Ousmane Alédji : Je crois qu’en esprit, nous sommes tous d’accord pour dire que ce traitement est maladroit. Il ne faut pas avoir la langue de bois. Je ne suis pas dans la rue parce que j’estime que quelques fois, même au front, il faut savoir laisser la place à d’autres. Le moment viendra où je parlerai. Soyez rassuré. Pour l’instant, j’observe et je prends note. Le moment de l’expression, le moment des débats viendra. Et nous serons là pour débattre.
Vous vous êtes engagé depuis juin 2016, aux côtés du Professeur Albert Tévoédjrè avec une pétition dénommée « la paix par un autre chemin ». Vous envisagez pour cette pétition d’ailleurs, 1 million de signatures. Environ trois mois après le lancement officiel du projet, à combien de signatures êtes-vous ?

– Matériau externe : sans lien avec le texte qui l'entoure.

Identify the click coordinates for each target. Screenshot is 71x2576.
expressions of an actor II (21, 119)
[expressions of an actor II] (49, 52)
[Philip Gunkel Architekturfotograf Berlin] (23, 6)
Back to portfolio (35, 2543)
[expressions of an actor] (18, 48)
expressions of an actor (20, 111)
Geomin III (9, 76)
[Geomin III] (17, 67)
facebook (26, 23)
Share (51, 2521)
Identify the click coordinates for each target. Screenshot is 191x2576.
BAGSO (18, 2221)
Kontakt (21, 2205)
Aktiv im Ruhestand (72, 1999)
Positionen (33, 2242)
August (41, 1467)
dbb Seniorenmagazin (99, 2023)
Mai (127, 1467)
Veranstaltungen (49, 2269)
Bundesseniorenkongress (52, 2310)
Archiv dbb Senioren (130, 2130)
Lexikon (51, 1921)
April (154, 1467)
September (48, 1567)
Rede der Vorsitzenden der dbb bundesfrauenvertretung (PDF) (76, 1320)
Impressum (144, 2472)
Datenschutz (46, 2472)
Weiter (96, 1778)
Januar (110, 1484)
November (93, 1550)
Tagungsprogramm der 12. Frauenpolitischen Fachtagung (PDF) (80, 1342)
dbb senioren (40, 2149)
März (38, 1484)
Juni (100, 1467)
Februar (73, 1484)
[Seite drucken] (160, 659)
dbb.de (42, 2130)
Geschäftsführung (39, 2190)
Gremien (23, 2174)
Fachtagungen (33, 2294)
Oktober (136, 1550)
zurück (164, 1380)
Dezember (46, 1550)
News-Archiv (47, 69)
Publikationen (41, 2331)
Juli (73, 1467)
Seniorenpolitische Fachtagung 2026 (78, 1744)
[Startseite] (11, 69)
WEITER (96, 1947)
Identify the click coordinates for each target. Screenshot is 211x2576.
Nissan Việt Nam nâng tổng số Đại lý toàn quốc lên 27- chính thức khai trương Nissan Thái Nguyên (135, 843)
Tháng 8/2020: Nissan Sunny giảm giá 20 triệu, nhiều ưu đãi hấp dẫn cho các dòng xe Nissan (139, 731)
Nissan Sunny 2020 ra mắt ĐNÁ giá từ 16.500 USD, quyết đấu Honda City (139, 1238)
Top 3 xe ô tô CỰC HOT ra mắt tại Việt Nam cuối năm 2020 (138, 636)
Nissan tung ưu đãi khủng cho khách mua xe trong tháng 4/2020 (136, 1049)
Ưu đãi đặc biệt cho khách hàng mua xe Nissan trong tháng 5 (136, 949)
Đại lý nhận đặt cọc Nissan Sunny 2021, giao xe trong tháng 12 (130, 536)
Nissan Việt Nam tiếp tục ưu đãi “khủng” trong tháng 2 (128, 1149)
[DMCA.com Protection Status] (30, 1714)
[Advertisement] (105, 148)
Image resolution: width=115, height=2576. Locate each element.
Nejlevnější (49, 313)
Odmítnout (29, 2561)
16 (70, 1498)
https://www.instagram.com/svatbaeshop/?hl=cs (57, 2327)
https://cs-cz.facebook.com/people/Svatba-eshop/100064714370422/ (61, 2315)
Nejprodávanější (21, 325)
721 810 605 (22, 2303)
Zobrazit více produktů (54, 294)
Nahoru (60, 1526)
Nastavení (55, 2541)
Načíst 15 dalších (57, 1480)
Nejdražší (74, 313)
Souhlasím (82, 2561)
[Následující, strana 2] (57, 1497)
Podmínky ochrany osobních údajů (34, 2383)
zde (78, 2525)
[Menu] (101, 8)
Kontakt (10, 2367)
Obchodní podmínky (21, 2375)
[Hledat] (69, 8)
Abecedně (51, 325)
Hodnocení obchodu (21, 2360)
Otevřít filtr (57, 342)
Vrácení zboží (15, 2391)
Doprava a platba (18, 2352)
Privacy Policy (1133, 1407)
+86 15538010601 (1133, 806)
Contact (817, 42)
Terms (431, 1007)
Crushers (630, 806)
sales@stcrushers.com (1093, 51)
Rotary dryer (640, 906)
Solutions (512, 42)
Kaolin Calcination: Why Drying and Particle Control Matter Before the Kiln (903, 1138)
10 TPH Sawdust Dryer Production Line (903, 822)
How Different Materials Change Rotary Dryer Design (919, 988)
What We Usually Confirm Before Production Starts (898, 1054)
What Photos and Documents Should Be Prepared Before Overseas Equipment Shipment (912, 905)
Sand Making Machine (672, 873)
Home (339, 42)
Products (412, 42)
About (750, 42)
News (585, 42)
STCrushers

Avant d’en arriver à votre question, permettez-moi de remercier ceux qui adhèrent à cette cause. Il ne s’agit pas que de signature, il s’agit de s’engager. L’Etat béninois à travers son soutien à l’initiative africaine de la paix par le dialogue interreligieux et interculturel que conduit le Professeur Tévoédjrè toute ma gratitude. La pétition est une émanation de cette initiative. Merci à M Pierre Ezin, notre ancien représentant à la CEDEAO. Il était récemment en Centrafrique pour présenter cette pétition au Président centrafricain, le Professeur Albert Tévoédjrè est lui-même actuellement au Gabon pour des offices de paix et pour présenter cette pétition aux autorités et aux chapelles politiques gabonaises. Au Bénin, cette pétition a reçu l’onction de quelques membres du gouvernement qui l’ont signée, notamment le ministre d’Etat Koupaki et le ministre des affaires étrangères, monsieur Agbénonci et tous les membres de son Cabinet. J’espère que l’Etat béninois et son chef vont porte avec nous, cette cause jusqu’au bout. Car, il ne s’agit pas d’une simple question de signature, mais d’une cause, de l’engagement.
Au jour d’aujourd’hui, combien de signatures avez-vous déjà enregistrées ?
Nous tournons actuellement autour de 4.000 signatures. Et je dois préciser que ça, c’est seulement Cotonou. Nous n’avons pas encore fait le point des signatures venant de l’intérieur du pays. Or, nous avons des gens à Porto-Novo, à Abomey et à Parakou qui collectent des signatures. Nous allons faire un premier rappel des registres bientôt. Je pourrai vous donner des chiffres précis.
On a bien l’impression que votre pétition ne cible que les leaders politiques et les leaders d’opinion. On dirait que pour vous, le citoyen lambda n’a pas sa place dans l’engagement pour la paix.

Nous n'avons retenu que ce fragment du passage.